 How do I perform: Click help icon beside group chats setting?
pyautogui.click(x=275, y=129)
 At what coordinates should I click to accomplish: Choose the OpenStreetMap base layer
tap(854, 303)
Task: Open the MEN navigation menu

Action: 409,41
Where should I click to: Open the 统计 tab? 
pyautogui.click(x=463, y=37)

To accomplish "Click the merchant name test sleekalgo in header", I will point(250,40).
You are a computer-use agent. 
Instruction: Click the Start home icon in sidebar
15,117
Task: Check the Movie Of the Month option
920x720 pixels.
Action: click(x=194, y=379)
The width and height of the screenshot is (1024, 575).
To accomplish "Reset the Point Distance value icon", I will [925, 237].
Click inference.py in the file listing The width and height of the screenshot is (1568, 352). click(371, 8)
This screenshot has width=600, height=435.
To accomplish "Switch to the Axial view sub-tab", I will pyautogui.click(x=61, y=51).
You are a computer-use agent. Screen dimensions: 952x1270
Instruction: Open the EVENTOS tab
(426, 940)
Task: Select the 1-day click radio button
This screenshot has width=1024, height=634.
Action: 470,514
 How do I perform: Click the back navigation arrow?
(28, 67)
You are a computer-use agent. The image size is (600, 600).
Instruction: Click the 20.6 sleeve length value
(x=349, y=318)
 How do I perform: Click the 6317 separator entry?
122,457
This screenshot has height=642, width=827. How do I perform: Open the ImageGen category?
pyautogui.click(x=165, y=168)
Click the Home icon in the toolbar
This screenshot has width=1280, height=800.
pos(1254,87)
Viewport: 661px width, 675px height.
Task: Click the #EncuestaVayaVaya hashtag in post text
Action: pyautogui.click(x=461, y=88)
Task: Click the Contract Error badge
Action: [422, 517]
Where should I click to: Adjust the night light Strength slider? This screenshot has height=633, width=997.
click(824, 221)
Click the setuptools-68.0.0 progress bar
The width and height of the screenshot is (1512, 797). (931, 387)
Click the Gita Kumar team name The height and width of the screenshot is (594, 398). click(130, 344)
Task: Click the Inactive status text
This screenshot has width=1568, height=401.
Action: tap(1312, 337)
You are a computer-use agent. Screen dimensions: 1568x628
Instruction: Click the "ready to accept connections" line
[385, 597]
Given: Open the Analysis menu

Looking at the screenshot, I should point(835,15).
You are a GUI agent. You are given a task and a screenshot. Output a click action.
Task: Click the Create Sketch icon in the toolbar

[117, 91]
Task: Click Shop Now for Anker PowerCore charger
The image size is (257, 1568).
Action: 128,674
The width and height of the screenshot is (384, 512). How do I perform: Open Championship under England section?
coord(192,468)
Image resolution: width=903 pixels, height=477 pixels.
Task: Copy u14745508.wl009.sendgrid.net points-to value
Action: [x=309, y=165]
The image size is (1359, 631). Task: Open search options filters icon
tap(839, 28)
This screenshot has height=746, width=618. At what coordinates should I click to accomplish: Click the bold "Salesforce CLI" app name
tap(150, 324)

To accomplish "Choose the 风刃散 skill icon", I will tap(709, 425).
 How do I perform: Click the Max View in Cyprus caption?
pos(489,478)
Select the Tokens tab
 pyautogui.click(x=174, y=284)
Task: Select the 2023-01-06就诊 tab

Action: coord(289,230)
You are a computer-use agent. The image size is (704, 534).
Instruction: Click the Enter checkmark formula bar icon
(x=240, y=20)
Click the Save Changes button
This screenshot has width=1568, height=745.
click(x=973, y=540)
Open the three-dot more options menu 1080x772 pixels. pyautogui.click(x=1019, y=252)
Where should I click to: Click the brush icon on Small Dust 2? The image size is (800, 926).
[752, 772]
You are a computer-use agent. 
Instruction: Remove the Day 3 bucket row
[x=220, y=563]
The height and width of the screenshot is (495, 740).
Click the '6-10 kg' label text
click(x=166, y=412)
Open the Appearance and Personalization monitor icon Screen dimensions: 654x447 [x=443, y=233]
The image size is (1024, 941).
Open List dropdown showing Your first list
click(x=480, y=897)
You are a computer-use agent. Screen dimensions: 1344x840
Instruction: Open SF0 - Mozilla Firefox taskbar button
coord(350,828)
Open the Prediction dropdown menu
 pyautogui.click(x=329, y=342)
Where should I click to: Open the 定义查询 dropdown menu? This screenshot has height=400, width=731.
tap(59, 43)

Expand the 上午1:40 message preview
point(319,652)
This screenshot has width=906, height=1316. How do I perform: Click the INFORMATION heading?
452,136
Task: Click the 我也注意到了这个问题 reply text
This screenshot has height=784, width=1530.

+ + + +

* **Aim of the exercise**: Please state how many lines in the material above include the word "will". Nothing but the number is wanted.

* **Expected answer**: 4